Pendant ce temps, la Turquie a décidé de “s’impliquer” dans le conflit, non pas en participant à la coalition, mais en utilisant toutes les opportunités offertes par les combats pour être complice de la volonté de l’EI d’éliminer les Kurdes : en empêchant les volontaires kurdes du Nord de rejoindre les YPG ; en attaquant violemment ses propres ressortissants qui montent la garde à la frontière ; en préparant le déploiement de troupes en Syrie et en Irak “non pas pour combattre les islamistes, mais pour établir et contrôler une zone tampon en Syrie, qui protègerait les frontières turques, à la fois de nouvelles vagues de réfugiés, à la fois contre d’éventuelles attaques et contre le passage de combattants kurdes” note RFI. Les 40 chars déployés le long de la frontière avec le canton de Kobanê n’ont toujours pas répliqué aux tirs de l’EI qui ont atteint le nord de la frontière. Au contraire, leurs canons sont tournés vers Kobanê.

Toujours pendant ce temps, les avions de la coalition bombardent divers objectifs industriels ou militaires à Deir ez-Zor, ar-Raqqah, près d’Alep… en tuant des civils – ce que confirme notre contact au Rojava – ce qui ne peut à terme que renforcer le soutien à l’EI.

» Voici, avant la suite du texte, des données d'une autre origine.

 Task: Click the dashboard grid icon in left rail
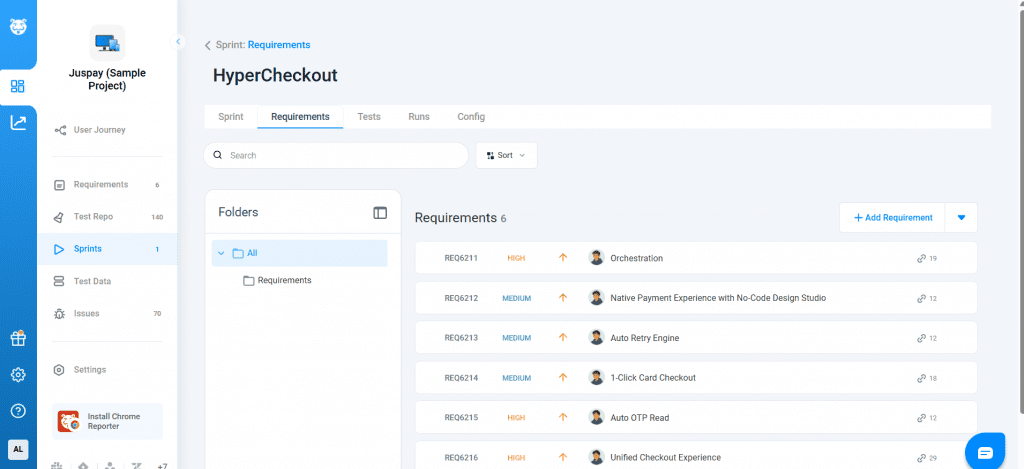(x=18, y=86)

Est-il tactiquement insurmontable d’attaquer le matériel lourd et les positions de l’EI qui se rapprochent de Kobanê ? Est-il tactiquement impossible de parachuter des munitions et des armes anti-char (notamment) aux YPG ?

Si la coalition ne cherche pas, cette nuit et dans les prochains jours, à neutraliser massivement l’EI, elle aura une lourde responsabilité si Kobanê tombe. Eviter d’intervenir dans le secteur pour complaire à la Turquie est un pari risqué : tout membre nominal de l’OTAN qu’elle soit encore, chaque jour qui passe donne des indices sur le camp qu’elle a en réalité choisi. Il est temps qu’elle en assume les conséquences.